Retrieved from: http://onlinelibrary.wiley.com/doi/10.4319/lo.1997.42.5_part_2.1132/pdf
The expected lull - November and December 2017
There has been a lull in the diversity and abundance of plankton found within the water column during the past two winter months. Despite sunny days, the cold weather and loss of light this late in the year has greatly slowed primary production in the water column. As compared to the summer months, we are generally seeing an order of magnitude of difference between samples (for example, if the summer samples generally conatined 100 plankton cells per 20 units, the Novemeber and December samples contain 100 plankton cells per 200 units*).
Despite the lower numbers of plankton in the water column, we ran two successful educational programs for local youth!
In November, Ms. Morris' grade 6/7 class learned about the project methods by collecting their own water samples at the 4th st dock, and looking at the samples under micrscopes. We also discussed the role of plankton in the ocean, and the changing ocean environment.
Additionally, we partnered with the Tofino Heartwood School in December to discover and learn more about plankton in the water column. The students had so many interesting questions!
We are looking forward to delivery more educational programs to local students in the New Year. And, we are looking forward to observing a rise in plankton abundance in the water column once again!
*the units we are using are squares in a Sedgewick Rafter Slide, which is a small, specialized microscope slide that provides a grid for counting individual plankton cells in a methodical manner, and is of a 1 ml cubic volume, so plankton are able to move freely throughout the sample.
The lull continues.... - January and February 2018
During the lull, it became quickly apparent that the initial method of counting and recording individual plankton cells was WAY too time-consuming for all 8 (4 surface, and 4 net tow) water samples. Therefore, we had to tweak my methods to account for the limited number of plankton in the water column at this time of year.

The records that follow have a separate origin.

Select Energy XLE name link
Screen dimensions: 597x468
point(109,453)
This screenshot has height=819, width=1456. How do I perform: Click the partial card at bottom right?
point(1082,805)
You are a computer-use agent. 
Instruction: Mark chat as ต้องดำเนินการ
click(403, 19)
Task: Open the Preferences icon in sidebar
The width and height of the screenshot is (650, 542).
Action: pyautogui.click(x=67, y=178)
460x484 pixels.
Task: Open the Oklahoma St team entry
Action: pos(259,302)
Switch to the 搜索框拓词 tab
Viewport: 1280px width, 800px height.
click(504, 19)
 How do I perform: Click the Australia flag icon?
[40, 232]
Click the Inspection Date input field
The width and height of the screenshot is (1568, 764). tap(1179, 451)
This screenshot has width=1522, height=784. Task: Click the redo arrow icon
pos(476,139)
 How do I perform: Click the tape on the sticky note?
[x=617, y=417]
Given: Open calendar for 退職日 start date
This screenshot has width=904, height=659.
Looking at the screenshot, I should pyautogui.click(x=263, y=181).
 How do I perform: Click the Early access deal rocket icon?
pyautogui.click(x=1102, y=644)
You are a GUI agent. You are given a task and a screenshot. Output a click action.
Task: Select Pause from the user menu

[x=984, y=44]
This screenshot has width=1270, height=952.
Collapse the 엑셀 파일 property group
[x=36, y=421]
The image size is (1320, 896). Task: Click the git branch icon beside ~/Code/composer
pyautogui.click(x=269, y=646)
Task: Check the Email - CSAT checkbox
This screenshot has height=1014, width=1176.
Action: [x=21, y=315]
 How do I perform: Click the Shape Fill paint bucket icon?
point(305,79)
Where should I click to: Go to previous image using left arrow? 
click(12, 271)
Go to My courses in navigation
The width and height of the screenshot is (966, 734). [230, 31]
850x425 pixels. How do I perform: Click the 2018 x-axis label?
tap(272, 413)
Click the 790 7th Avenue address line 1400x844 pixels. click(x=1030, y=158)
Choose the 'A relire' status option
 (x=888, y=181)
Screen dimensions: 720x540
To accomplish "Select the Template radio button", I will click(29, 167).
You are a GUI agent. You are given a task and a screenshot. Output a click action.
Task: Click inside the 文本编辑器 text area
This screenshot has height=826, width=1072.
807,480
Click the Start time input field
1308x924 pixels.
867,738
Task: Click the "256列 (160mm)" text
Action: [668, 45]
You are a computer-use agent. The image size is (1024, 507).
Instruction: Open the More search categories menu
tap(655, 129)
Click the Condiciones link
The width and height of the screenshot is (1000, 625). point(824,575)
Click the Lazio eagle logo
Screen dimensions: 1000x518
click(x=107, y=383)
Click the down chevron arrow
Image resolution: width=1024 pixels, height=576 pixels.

The initail method (borrowed from Nicky Haigh of Microthalassia Consultants) was to count 100 plankton cells by scanning the Sedgewick Rafter Slide. To produce a comparable ratio across samples, this method givs me [# of plankton cells / # of squares counted]. But in these samples (as in the November and December samples), we were hard pressed to find 100 individual plankton cells without scanning nearly ALL of the 1000 squares on the rafter slide!
Consequently, we adapted our methods by counting either 100 plankton cells, or 20 squares on the rafter slide. Both methods produce the desired [# of plankton cells / # of squares counted] ratio, so that we can continue to comapre our monthly samples.
Lesson learned: adaptation (without compromising results) is key.
The winter and early spring months are often the best time to deal with the comupter work side of a monitoring project. Catching up on data input and interpretation takes many more hours than collecting data in the field, so there is always plenty of work to catch up on back at the office!
We have been able to create some preliminary data on plankton diversity across sample sites (Figure 1). As can be seen in the figure, site 1 (located at the mouth of Lemmens Inlet) diplayed the greatest diversity across sites, and site 4 displayed the least. This leads to interesting questions regarding how currents might influence plankton movement, and thus presence, in the main chanel vs. the side bays of Lemmens Inlet.
We used the Shannon-Weiner index to calculate diversity. Essentailly, the more difference (ie. diversity) there is in a sample, the higher number it will be assigned. For example, a sample with a SW index of 0 would be made up of only one species, whereas the greater number of different species are present in a sample, the higher number will be produced. To be clear, the most diverse sample may not have the most individual plankton cells; a sample with 10 individual plankton cells of 10 different species would be considerd more diverse than a sample with 100 individual plankton cells of only 2 different species (like what can often be the case in a bloom event).
Figure 1. A comparison of plankton diversty across sample sites June - October 2017.